Beim Einchecken wurden wir informiert, dass wir von Nairobi zuerst nach Kisumu fliegen werden, um dort ein paar Passagiere zusteigen zu lassen. Auch der Pilot kündigte beim Abflug die Reise nach Kisumu an. Beim Landeanflug auf Kisumu stellte ich fest, dass die Gegend dort gar nicht so anders ist als rund um Eldoret. Minuten später sah ich das Flughafengebäude von Eldoret! Kurz und gut, nicht einmal der Pilot wusste so genau wohin er fliegen wollte…
Nach mehreren Jahren auf der Kasimingi Farm (ein Kinderheim welches an Sportler/Touristen Zimmer vermietet, damals unter der Führung von Kipchoge Kenio) lebte ich ab und zu auch bei Jürg Wirz. Dieser wohnt mittlerweile am Elgon View einen der besten Wohnlagen in dieser Gegend. Damals suchte ich den Kontakt zu den einheimischen Läufern. Und so stand ich ab und zu frühmorgens im Dunkeln und wartete.
In dieser Zeit lernte ich das Zeitsystem der Kenianer kennen. Machte man um 6 Uhr ab, konnte dies um 6 Uhr sein. Gut möglich war aber auch, dass sie erst um 6:59 Uhr auftauchten. Swiss-Timing ist hier immer noch ein Fremdwort!

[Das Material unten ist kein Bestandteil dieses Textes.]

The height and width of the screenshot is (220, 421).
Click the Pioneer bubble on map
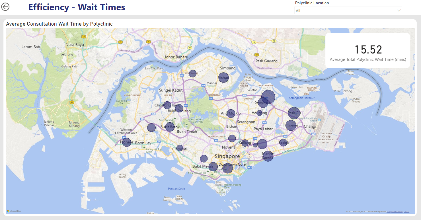tap(127, 142)
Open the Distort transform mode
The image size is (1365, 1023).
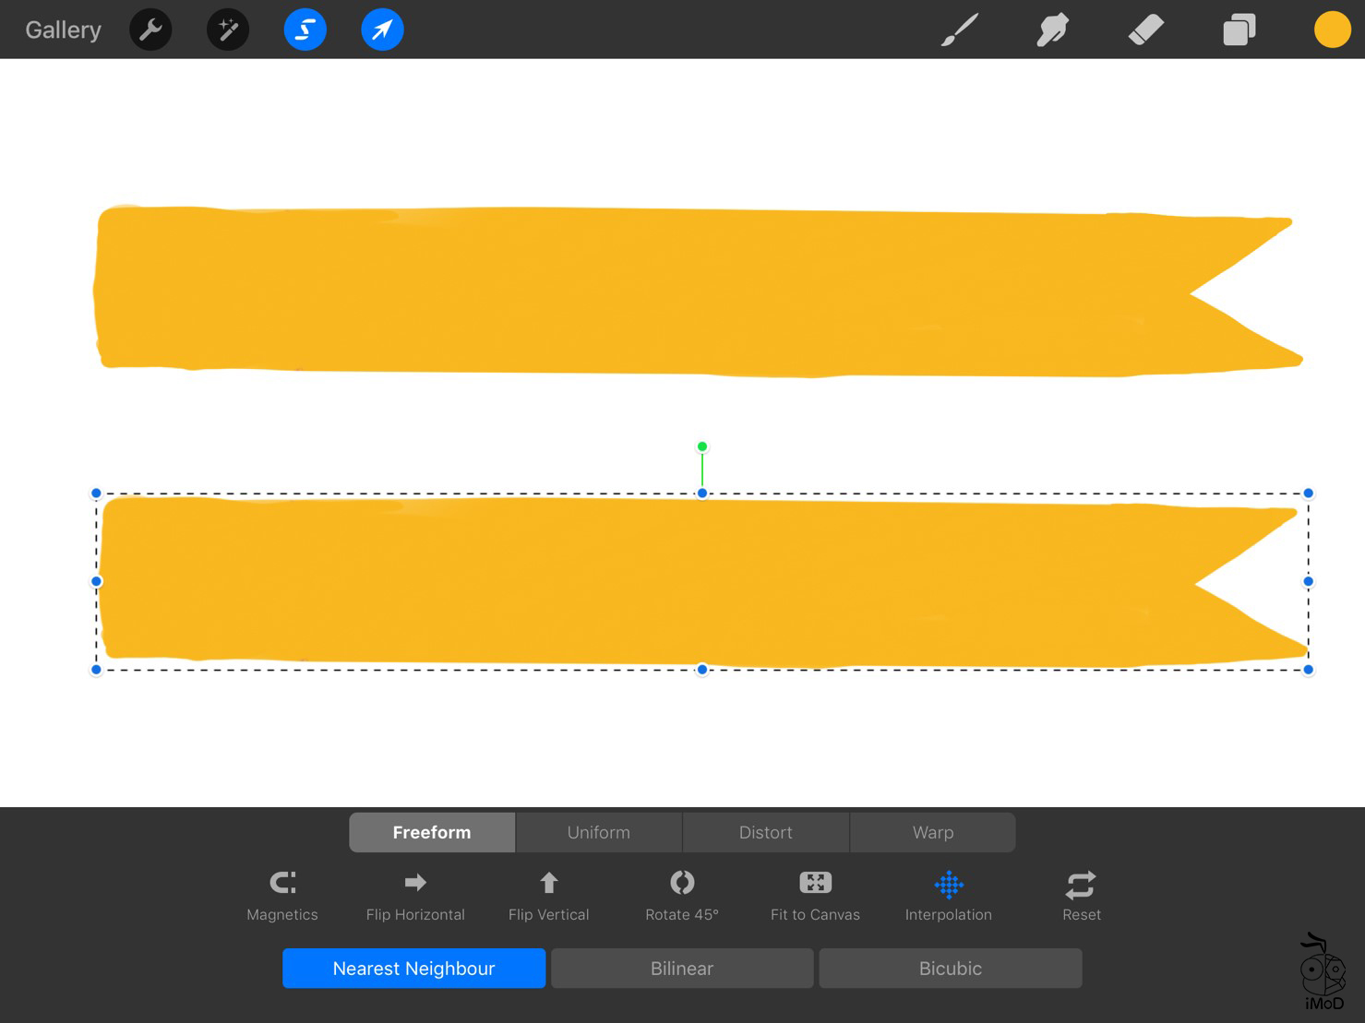[765, 832]
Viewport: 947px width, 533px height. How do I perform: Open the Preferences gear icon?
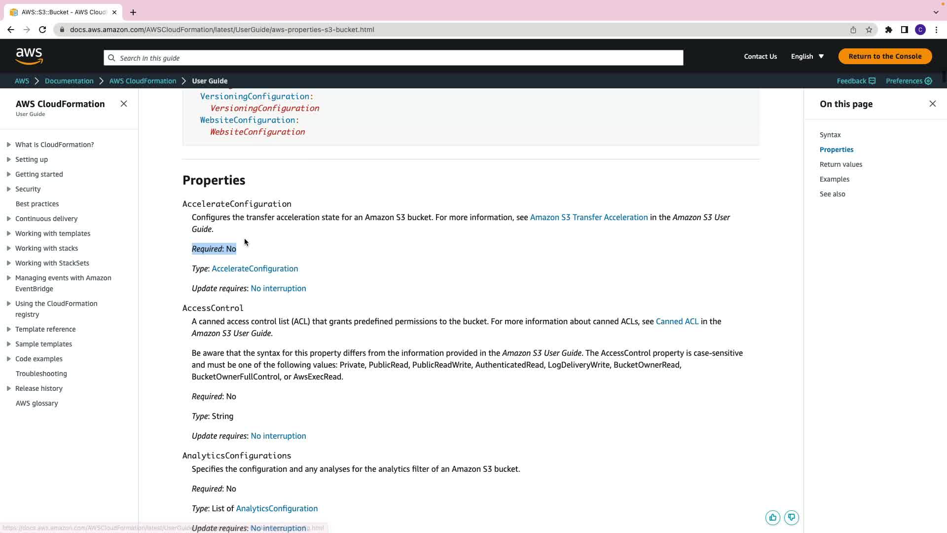[x=928, y=81]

Zur Olympiavorbereitung 2004 in Athen schlossen sich Christian Belz und ich der Trainingsgruppe von Jos Hermens in Kaptagat an. Im nahe gelegenen Kaptagat Hotel fanden wir die perfekte Unterkunft. Noch im selben Jahr lernte ich Claudio Berardelli kennen. Claudio war als Coach für Gabrielle Rosa’s Athleten zuständig. Ab 2005 lebte ich nunmehr zusammen mit Claudio in Kenia. Seit anfangs 2008 ist zudem Gabrielle’s Sohn Federico zuständig für mein internationales Management. Mit Claudio veränderte sich mein Leben in Kenia stark. Nun wartete ich nicht mehr im Dunkeln auf meine Trainingspartner, sondern ich konnte mit dem Coach zu den Trainings fahren. Und bekanntlich bestimmt ja der Coach wann und wo das Training beginnt. So trainierte ich die ersten Jahre unter Claudio vorwiegend in Kapsabet mit der Trainingsgruppe von Martin Lel. In den letzten beiden Jahren lief ich zunehmendes mehr mit der Gruppe von James Kwambei rund um Eldoret. Seit diesem Jahr steht das neue Camp von Claudio in Kaptagat. Ca. 500m vom Kaptagat Hotel entfernt schließt sich nun also der Kreis für mich seit 2004.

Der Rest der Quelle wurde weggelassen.